The Real Culprit in McDonald: Justice Scalia's Textualist Philosophy
So, is the legal academy's increasingly interdisciplinary nature to blame for the the McDonald lawyers' reliance on the esoteric "privileges or immunities" theory? Did the history-trained law professors simply view the case as an opportunity to rummage in the Nineteenth Century archives to unearth new evidence about that period?
Hardly. By far the more important factor has been the pronouncements of the judges themselves, especially "textualists" like Justice Scalia.
Under the standard approach, the Fourteenth Amendment's prohibition on state deprivations of "liberty" without "due process of law" implies that some aspects of liberty–including most aspects that are singled out by the Bill of Rights–must receive substantive protection. In a case like McDonald, for example, the petitioner argues that he is substantively entitled to own a handgun; he does not argue that he is entitled to some special procedure for proving whether he has a handgun. Thus, the Due Process Clause–which is most naturally read as protecting procedures, not substance–is an awkward vehicle for applying the Bill of Rights to state and local governments.
Justices and judges who believe that text should play a critical role in legal interpretation have made that point relentlessly. As one prominent textualist, U.S. Court of Appeals for the Seventh Circuit Judge Frank Easterbrook, has said: "The Fourteenth Amendment contains an equal protection clause, and a due process clause, but no 'due substance' clause. The word that follows 'due' is 'process.'"
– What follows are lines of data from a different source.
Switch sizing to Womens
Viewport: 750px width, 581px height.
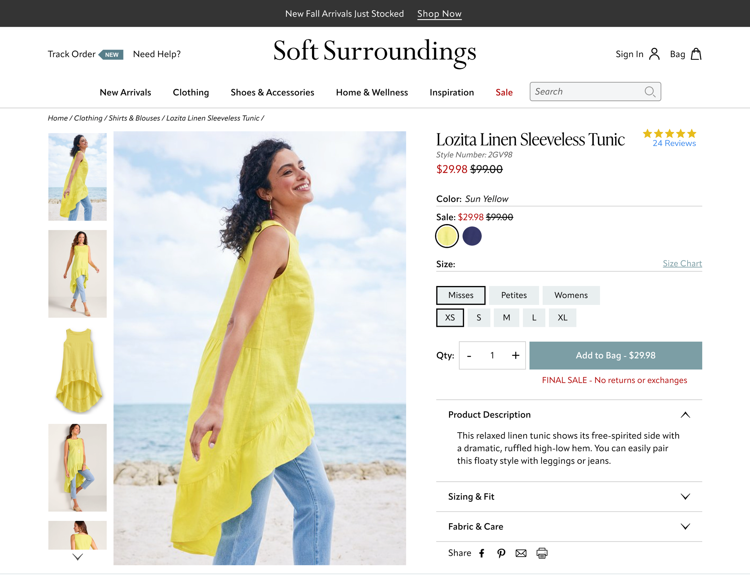[571, 295]
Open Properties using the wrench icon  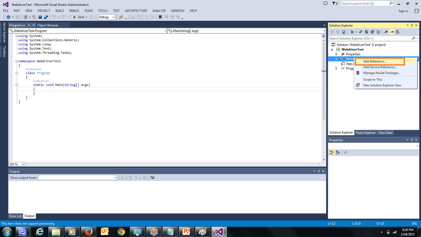tap(386, 32)
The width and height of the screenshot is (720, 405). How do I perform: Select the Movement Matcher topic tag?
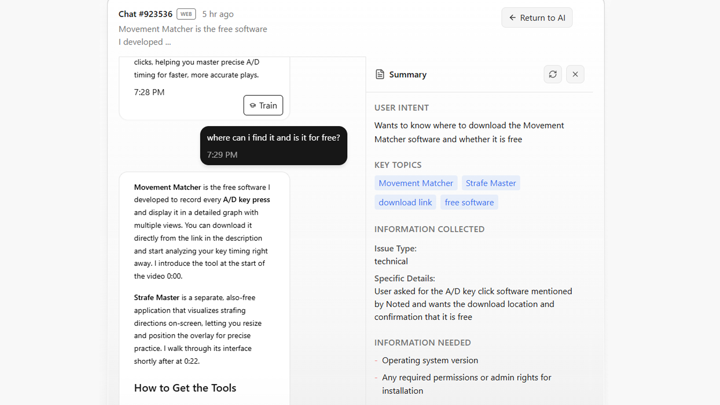coord(416,183)
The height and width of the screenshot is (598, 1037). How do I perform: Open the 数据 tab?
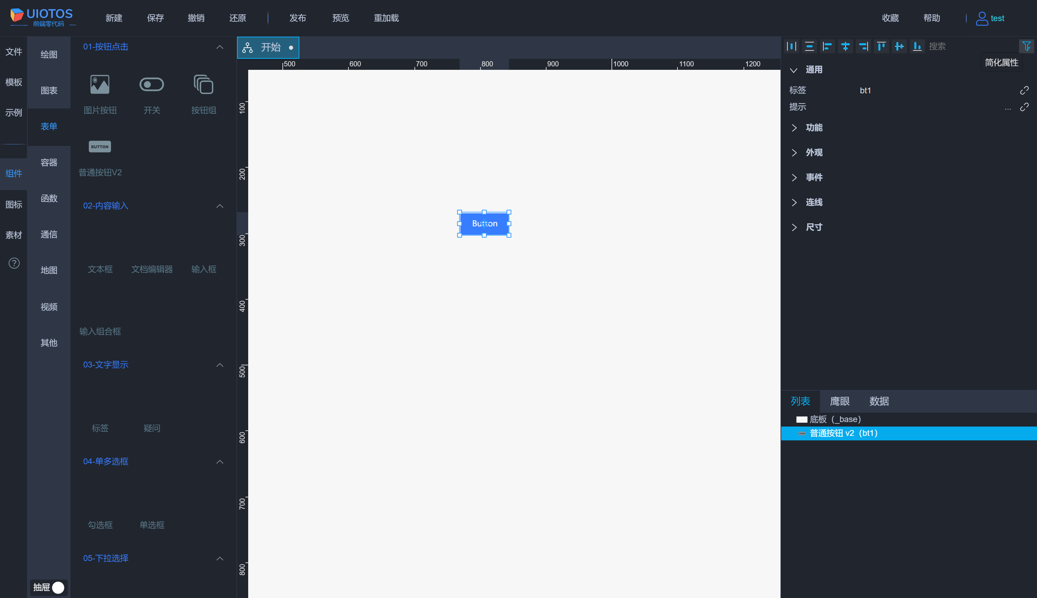(x=879, y=401)
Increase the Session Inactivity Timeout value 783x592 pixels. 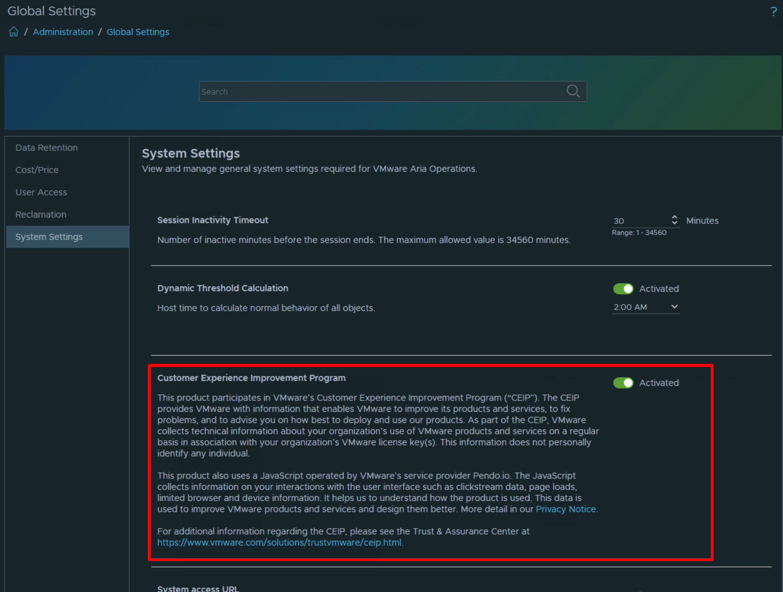pos(675,218)
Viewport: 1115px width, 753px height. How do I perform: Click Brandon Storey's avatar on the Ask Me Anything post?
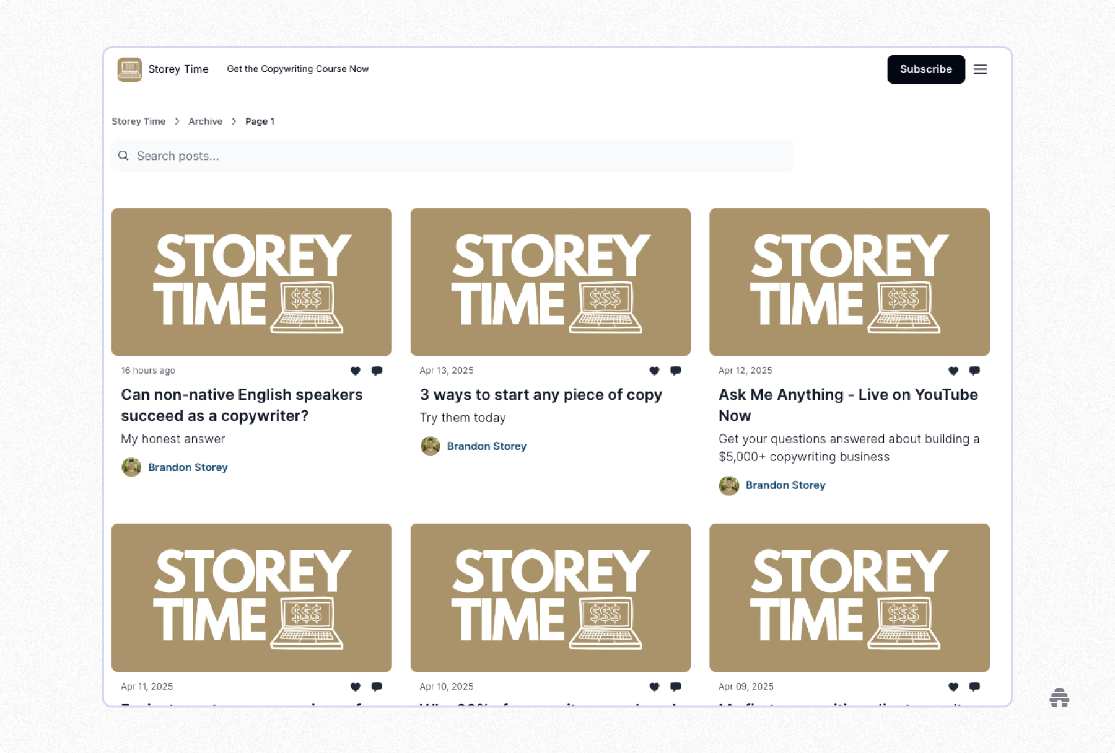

Likewise, Justice Hugo Black, who used to pull out his copy of the Constitution during oral arguments, was the leading champion of the view that the Privileges or Immunities Clause does much of the work of incorporating the Bill of Rights. He based that conclusion on his reading of the history of the adoption of the Fourteenth Amendment, but he was clearly driven by his hostility–on textualist grounds–to the very idea of substantive due process.
Over roughly the last quarter-century, the leading self-proclaimed textualist has been, without a doubt, Justice Scalia. Almost single-handedly, he has changed the Supreme Court's practice of statutory interpretation and, as he has explained on numerous occasions, he also tries to apply his textualist approach to constitutional cases. Moreover, his closest methodological ally on the Court, Justice Clarence Thomas, has repeatedly shown a willingness to abandon precedents that he regards as too far out of step with the text and original understanding of the Constitution.
Thus, one can hardly blame Mr. Gura for fashioning an argument that relies on textual grounds that appear to avoid the pitfalls of incorporation via substantive due process. In doing so, he was chiefly trying to appeal to textualists like Justice Scalia. That he was assisted in the endeavor by some law professors only belies the claim that academics have their heads in the clouds. If Justice Scalia finds the privileges-or-immunities theory unwelcome, he has only himself and his textualist sympathizers to blame for inviting it.